What Is a Non-Linear Narrative and How Do You Write One?

A nonlinear narrative in storytelling can be the key to helping you discover the past and present of characters as well as having your spec stand out. But how? 

Telling a story that's a straight line is hard enough, but how can you tell a story whose time frame jumps around? How can you keep an audience on track, flesh out the beats, and even track the theme? 

We call these kinds of screenplays nonlinear, and they exist in both movies and television. 

Today we're going to go over nonlinear storytelling. We'll look at examples, the definition, and talk about using them in a writing strategy moving forward. 

As tempted as I am to present this information out of order...I won't. 

Let's dive in. 

What is a Nonlinear Narrative?

Nonlinear Narrative Definition 

This is a narrative technique where events are portrayed out of chronological order or the logical order presented in the story. The pattern of events needs to jump around and not follow a linear pattern. 

A nonlinear narrative can also be known as a disjointed narrative or disrupted narrative.

Why use a nonlinear pattern? 

Most of the time, I don't come to a nonlinear pattern right away. Usually, I outline or use a beat sheet to break my stories. If I feel like we aren't getting enough character development or that the story feels stale, I try to shake it up and bounce scenes around. 

There are other times where I seek this format out. 

Sometimes I want to write something slick. Maybe something that jumps in time, has cutaways, and maybe even mixes all of these things. 

Nonlinear stories are also great ways to get noticed, They can be their own hooks. Stories told in reverse. Divergent points of view juxtaposed against one another. 

These are all buzz words. Let's look at some film and TV shows that use nonlinear storytelling to their advantage. 

Nonlinear Narrative Examples 

In TV 

Television is probably the best medium for these kinds of stories because you can use entire episodes for flashbacks, have quick cutaway jokes, and bounce around season to season. 

One of the greatest TV shows to ever use this kind of narrative was Lost. It features flashforwards, back, sideways, and even through dimensions  

The show was so groundbreaking because it brought nonlinear storytelling into primetime. It used this storytelling to trick the audience into believing things about characters and then subverting those expectations by jumping in time. 

Recently, This is Us has used the same strategy to do the same thing. 

The show bounces back and forth in time in a more traditional sense than Lost, but it also unexpectedly jumps time. We get deaths, births, and adoptions all at a fever pace. And all with brilliant transitions out of a normal narrative.  

Family Guy takes up the mantle of nonlinear storytelling in the comedy space. 

It's primary narrative and joke device is the cutaway. This takes us out of the character's timeline to deliver punchlines. 

It made the show iconic. 

In Film 

Movies can be tricky when it comes to nonlinear storytelling. 

A film screenplay has only 90-120 pages to get it right. So, you want to make sure your story really sells itself. You want to take chances, but you also want to get things right. 

Movies like Out of Sight split the narrative between two protagonists and jumps in time in both their stories. We cut back to the prison to show information and cut forward and behind in-between those scenes to tell the narrative throughline. 

It feels slick, like a heist movie, and is a different riff on these kinds of love stories.

:: TASKS AND EXERCISES ::
**1)** In the article on nonlinear narratives, translate this sentence into Spanish: "Movies can be tricky when it comes to nonlinear storytelling."
**2)** Pick up the article on nonlinear narratives after its last sentence and write the next few paragraphs.

:: COLLECTED DATA ::
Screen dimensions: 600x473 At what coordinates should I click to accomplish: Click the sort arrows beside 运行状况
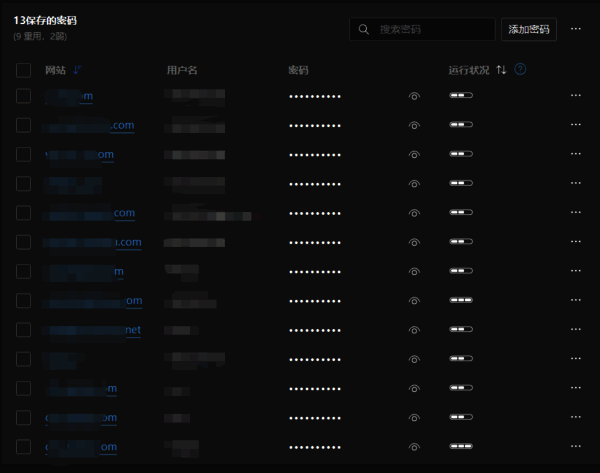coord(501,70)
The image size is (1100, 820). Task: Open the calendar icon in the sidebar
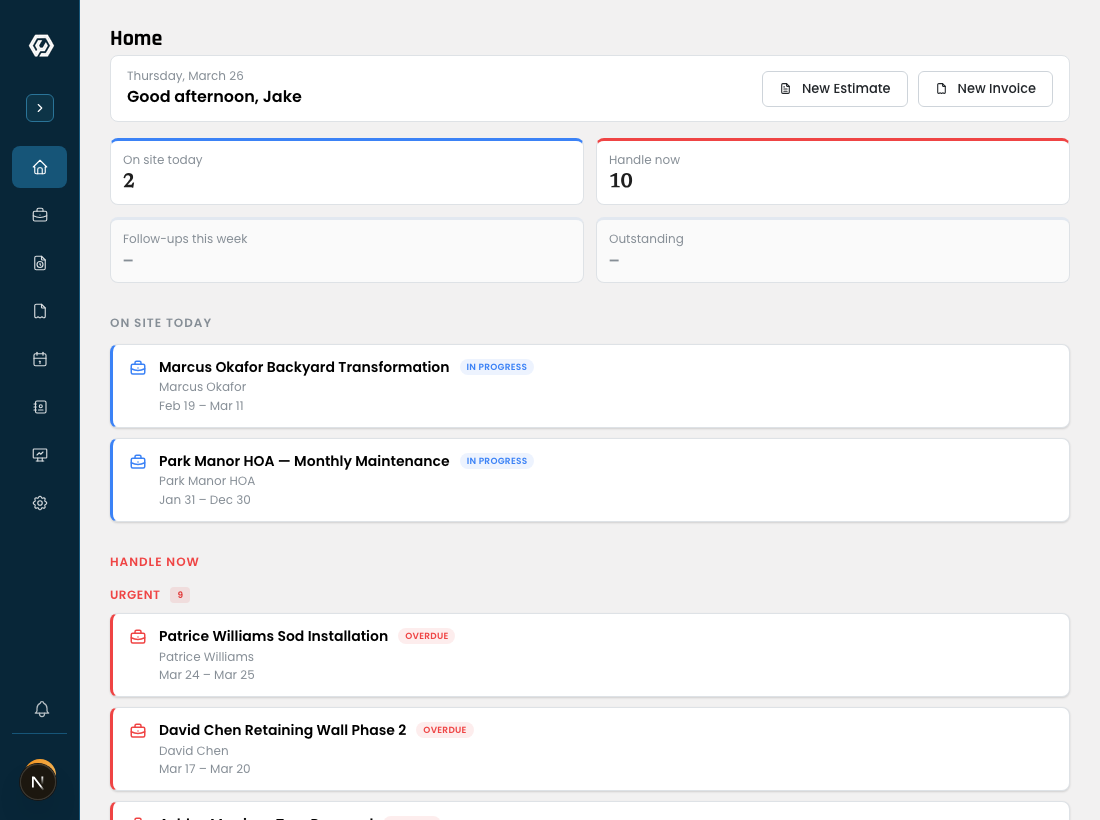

:: SOLVED TASKS ::
**1)** Las películas pueden ser complicadas cuando se trata de la narrativa no lineal.

**2)**
One of the most famous movies of all time, The Godfather Part II, uses this form. We begin the movie seeing Vito emigrating. But we jump back to Michael's storyline and then back to Vito as he grows up and becomes the Godfather. 

The movie bends time to its advantage, creating a sprawling father and son tale juxtaposed against one another. 

Lastly, a movie like Memento is pitched and sold on its nonlinear storytelling.

It's a movie that goes backward AND flashes sideways to the story of Sammy Jenkins. 

It put the Nolan brothers on the map and became a calling card for the duo. It certified them as visionaries and built a commercially viable edition of nonlinear narratives. 

Nonlinear Writing Tips 

If you want to write your own nonlinear stories, there are three things to remember: 

1. Keep Your Story Organized 

You want the audience to understand what the main part of the story is and what parts are where. If you're not utilizing flashbacks, but are instead jumping through space and time, like Tree of Life, you need to organize that stuff too. 

This should happen in the outlining phase. 

2. Clearly Define Jumps on the Page 

It's not enough to only use INT and EXT. You need to clearly mark flashbacks, time jumps, and when/where we are. Even in cutaways. Study as many professional screenplays as you can. See how the greats do it. 

I like to clearly mark my flashbacks before the slugline. 

So it might look like....

FLASHBACK: INT. NO FILM SCHOOL - NIGHT 

But there are other ways to do it too. 

Just make sure the reader knows. Otherwise, life gets confusing.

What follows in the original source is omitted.